Kenya’s ICT ministry has announced that by 31 October 2015 a total of 19 new fibre-optic routes have been completed under the second phase of the National Optic Fibre Backbone (NOFBI). A further four fibre-optic routes are currently being deployed, including: Diani-Lunga Lunga (at the border with Tanzania), Machakos-Konza City, Moyale-War Gedud and Rumuruti-Maralal. The deployment of the Kitale-Webuye section however has been delayed due to road works. When completed, the KES6 billion (USD57.7 million) NOFBI network will have a total length of 6,400km and will link all 47 of Kenya’s county headquarters. The first phase of NOFBI – which comprised 4,300km of cabling – was completed in 2009.

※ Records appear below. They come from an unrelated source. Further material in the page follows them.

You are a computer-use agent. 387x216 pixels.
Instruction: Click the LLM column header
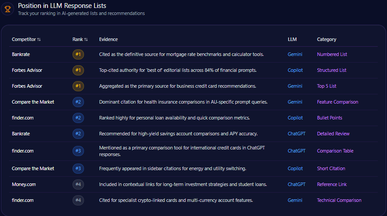click(x=292, y=39)
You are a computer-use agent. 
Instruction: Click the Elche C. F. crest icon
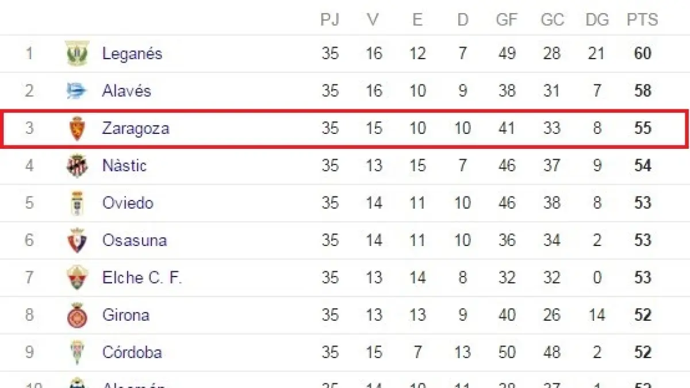(x=76, y=278)
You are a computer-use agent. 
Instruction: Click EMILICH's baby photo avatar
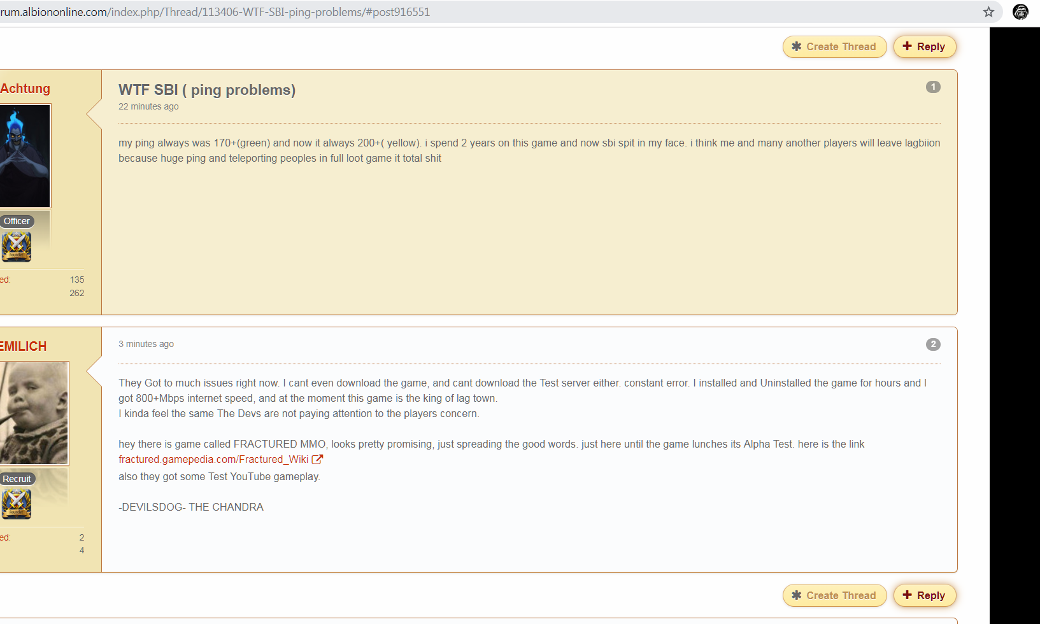tap(34, 413)
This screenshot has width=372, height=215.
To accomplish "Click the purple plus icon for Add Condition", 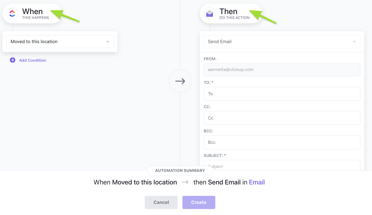I will pos(13,60).
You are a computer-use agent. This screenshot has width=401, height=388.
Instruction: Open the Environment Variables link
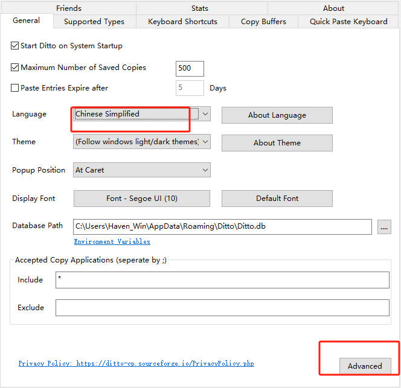112,241
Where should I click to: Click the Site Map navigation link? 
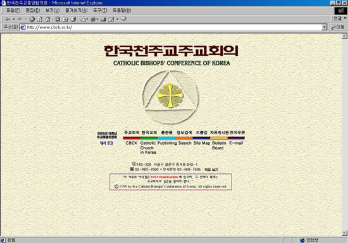click(x=201, y=143)
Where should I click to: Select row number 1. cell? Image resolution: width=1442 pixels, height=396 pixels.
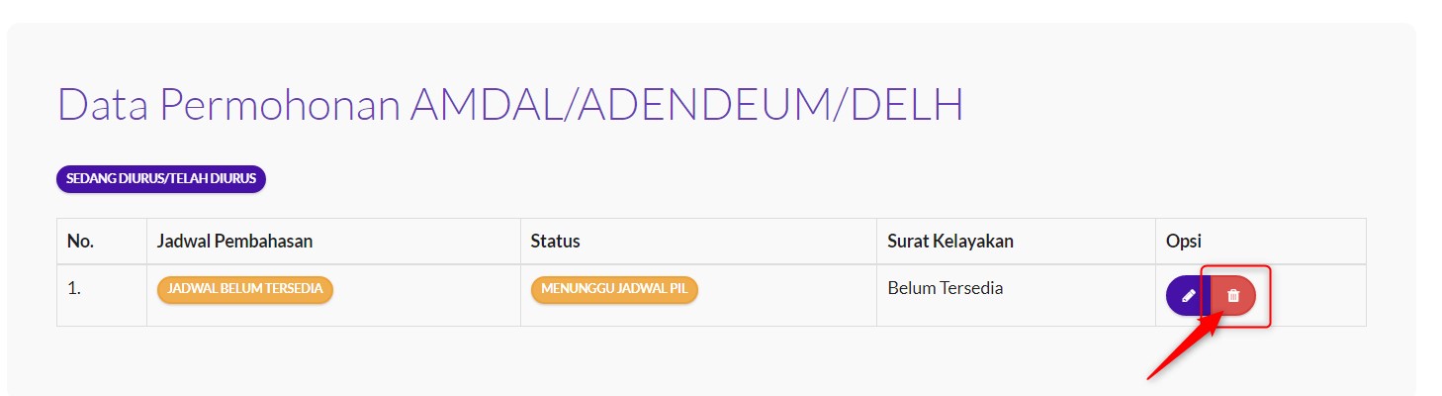(x=74, y=289)
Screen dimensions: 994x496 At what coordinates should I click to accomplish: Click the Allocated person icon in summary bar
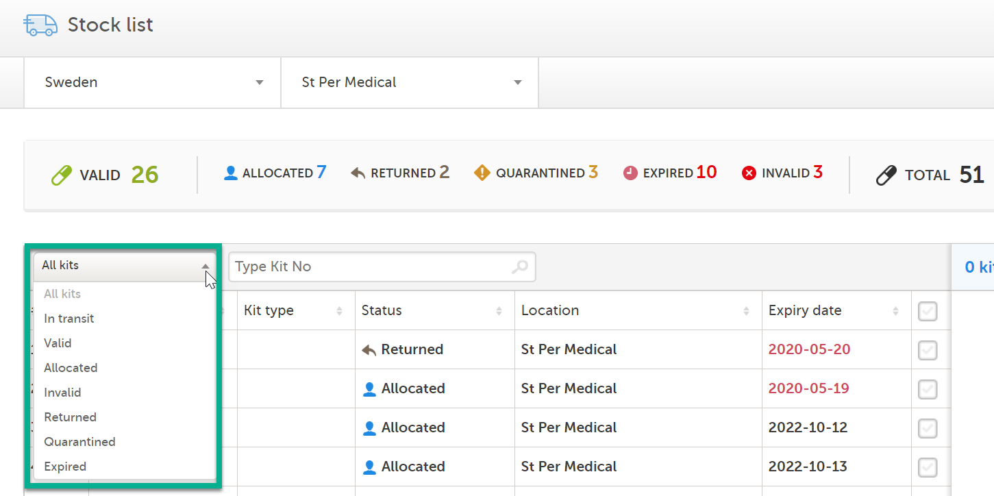pyautogui.click(x=231, y=173)
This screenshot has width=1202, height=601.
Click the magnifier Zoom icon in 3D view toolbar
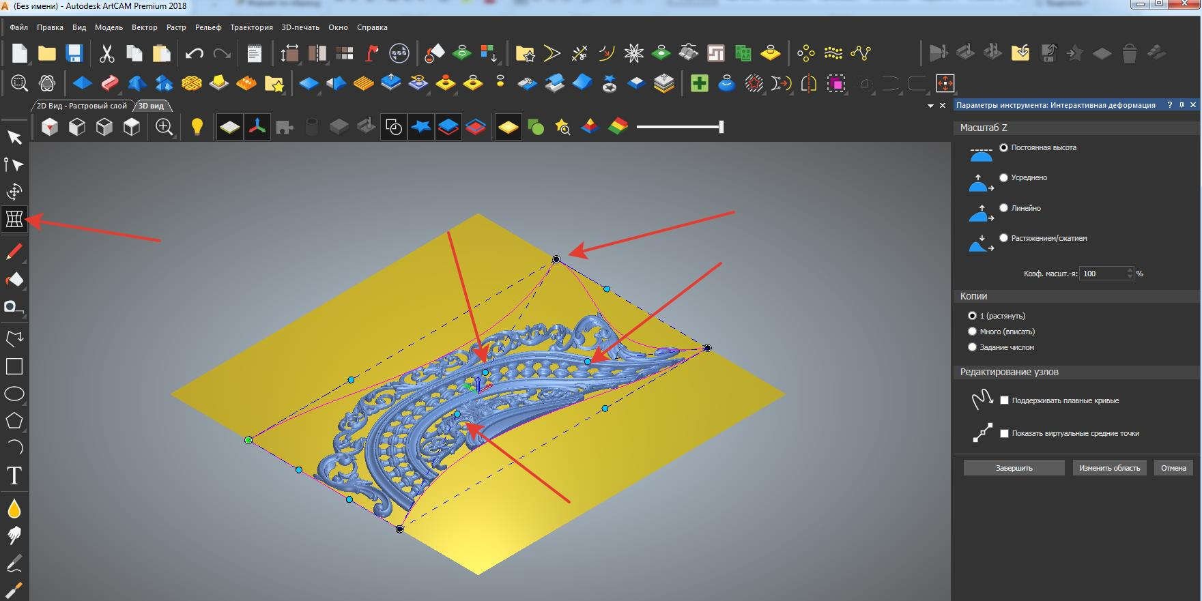click(164, 127)
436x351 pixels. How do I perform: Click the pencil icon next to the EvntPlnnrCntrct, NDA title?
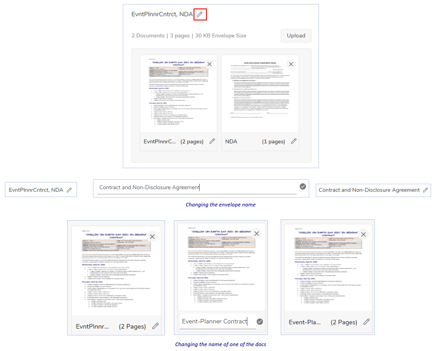pyautogui.click(x=200, y=15)
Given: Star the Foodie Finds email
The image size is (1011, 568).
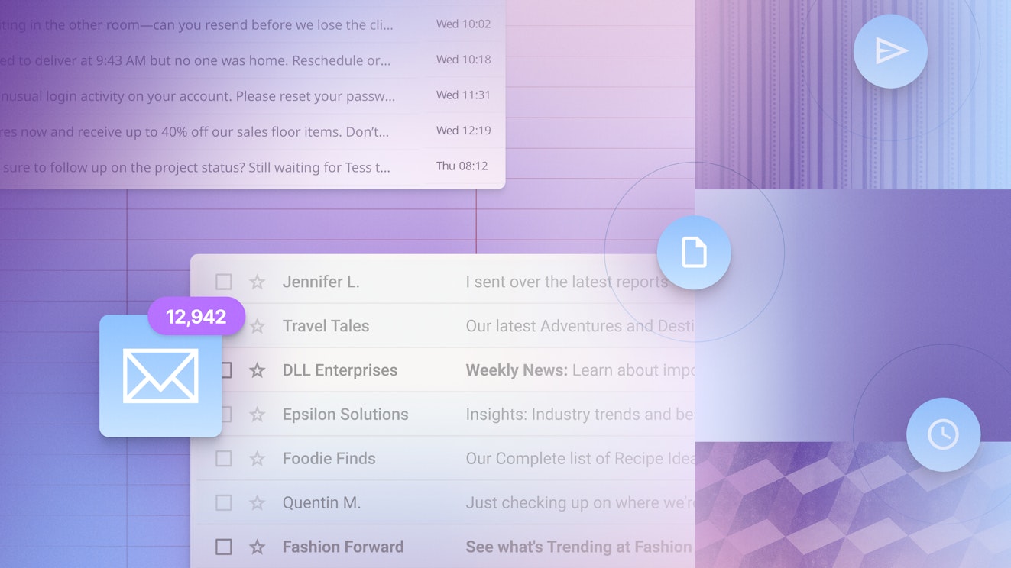Looking at the screenshot, I should tap(256, 459).
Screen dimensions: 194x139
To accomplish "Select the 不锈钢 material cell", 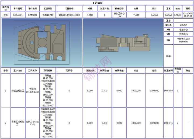I will [x=90, y=15].
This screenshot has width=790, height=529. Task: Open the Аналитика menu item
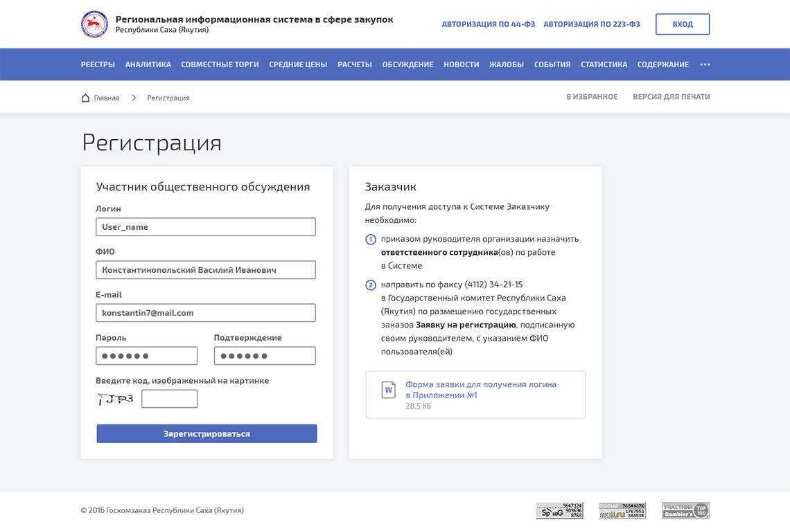[148, 64]
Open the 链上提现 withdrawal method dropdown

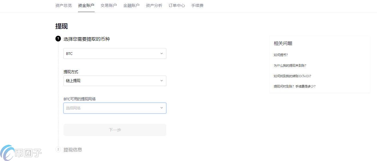[x=115, y=81]
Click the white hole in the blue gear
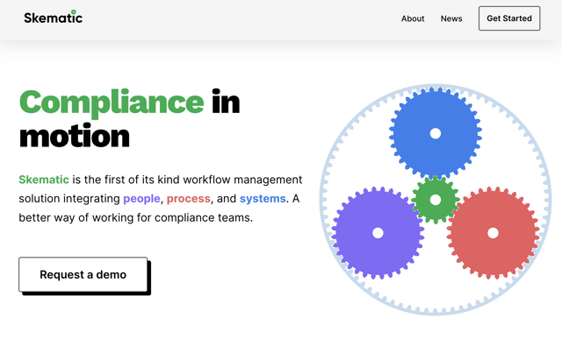 tap(436, 133)
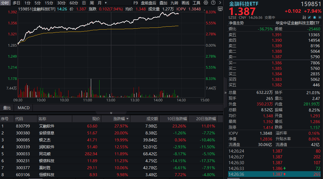Switch to the MACD indicator tab
Screen dimensions: 323x179
point(24,108)
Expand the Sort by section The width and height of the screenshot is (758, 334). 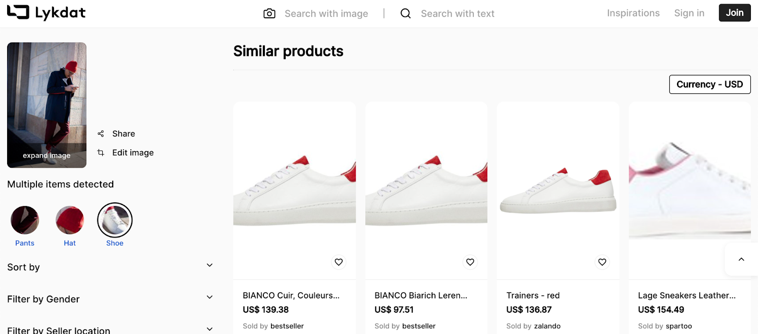point(209,265)
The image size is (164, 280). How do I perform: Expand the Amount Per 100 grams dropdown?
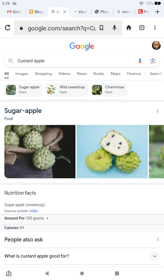coord(47,218)
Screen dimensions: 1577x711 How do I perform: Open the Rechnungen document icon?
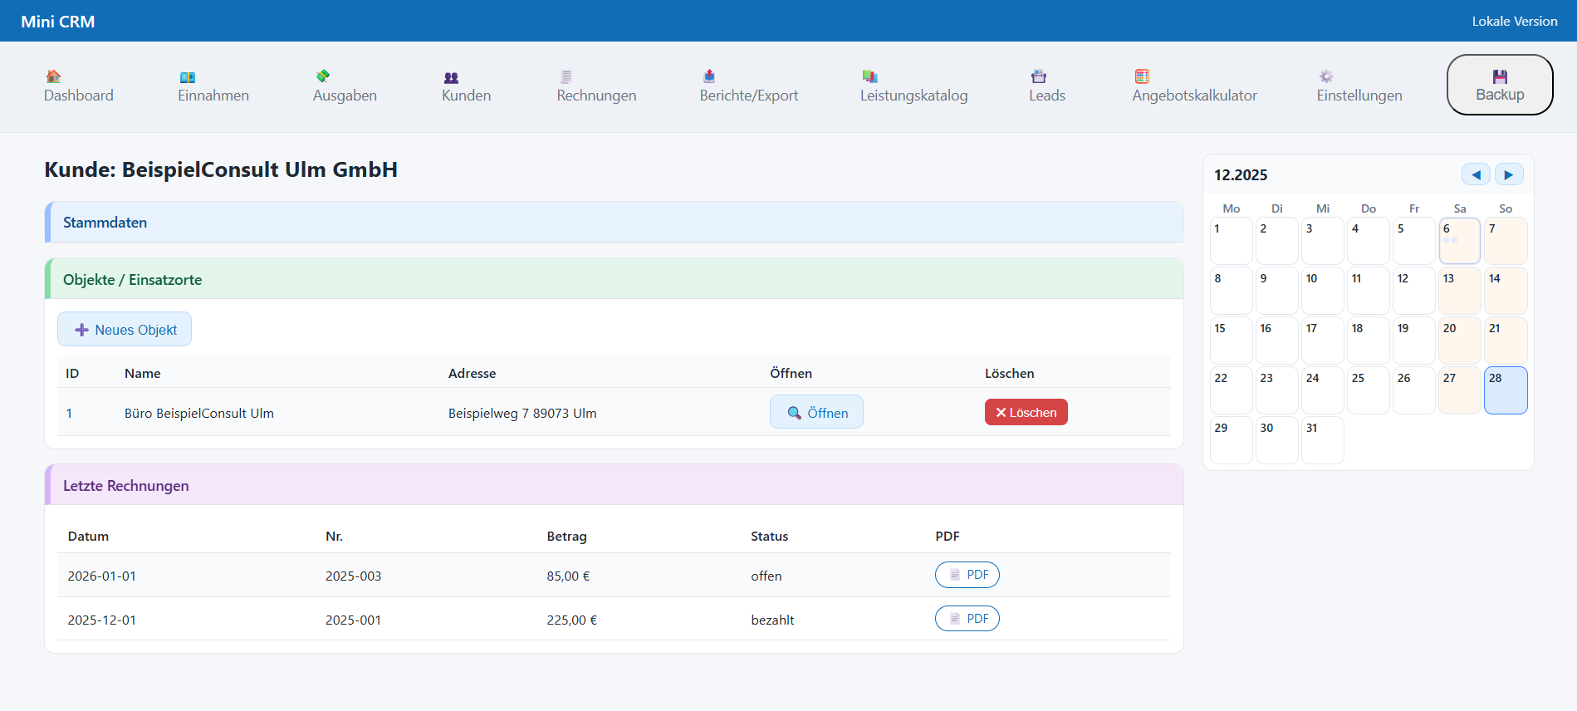[566, 76]
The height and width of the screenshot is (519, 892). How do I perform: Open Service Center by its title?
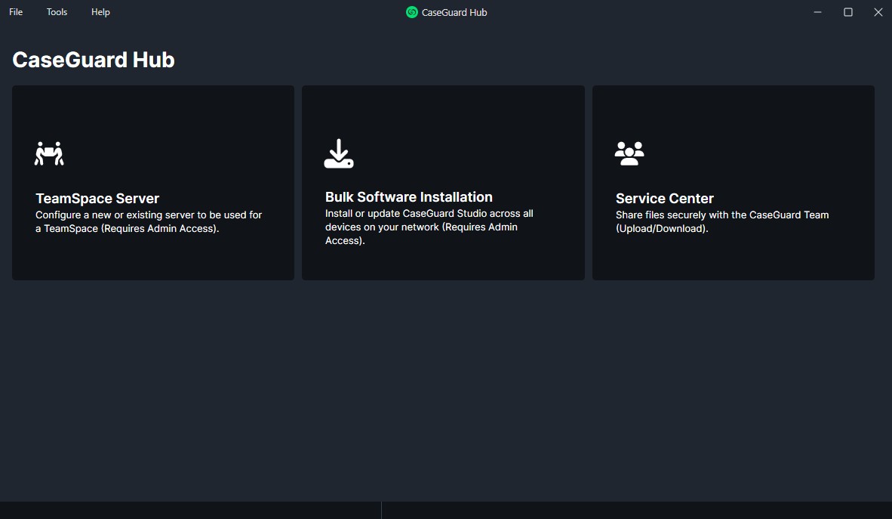click(x=664, y=199)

Somaliland Cable (SomCable) has revealed that it has completed the first phase of its terrestrial fibre-optic backbone network in Somaliland, AfricaBandwidthMaps.com reports. The first phase of the project consisted of two stages: the Djibouti-Lughaya-Hargeisa section was completed in 2012, while deployment work on the Hargeisa-Borama-Djibouti network commenced in 2014. The 1,200km backbone network – which has a capacity of 400Gbps – currently consists of two rings: the 740km Hargeisa-Gabiley-Boroma-Boon-Elgal-Djibouti-Lughaya-Ceel Sheikh-Hargeisa ring (740km), and the Hargeisa-Ceel Sheikh-Berbera-Burao-Odweyenne-Hargeisa ring (420km). The operator has also deployed a 30km metropolitan fibre-optic network in Hargeisa, with three redundant rings covering most of the city.
Lastly, Zayo Group Holdings has completed the acquisition of Viatel’s infrastructure and non-Irish enterprise businesses from Dublin-based Digiweb Group for EUR95 million (USD102 million). The acquisition provided Zayo with pan-European inter-city and metro fibre capability via an 8,400km fibre network across eight countries, which comprises twelve metro networks, seven data centres and connectivity to 81 on-net buildings.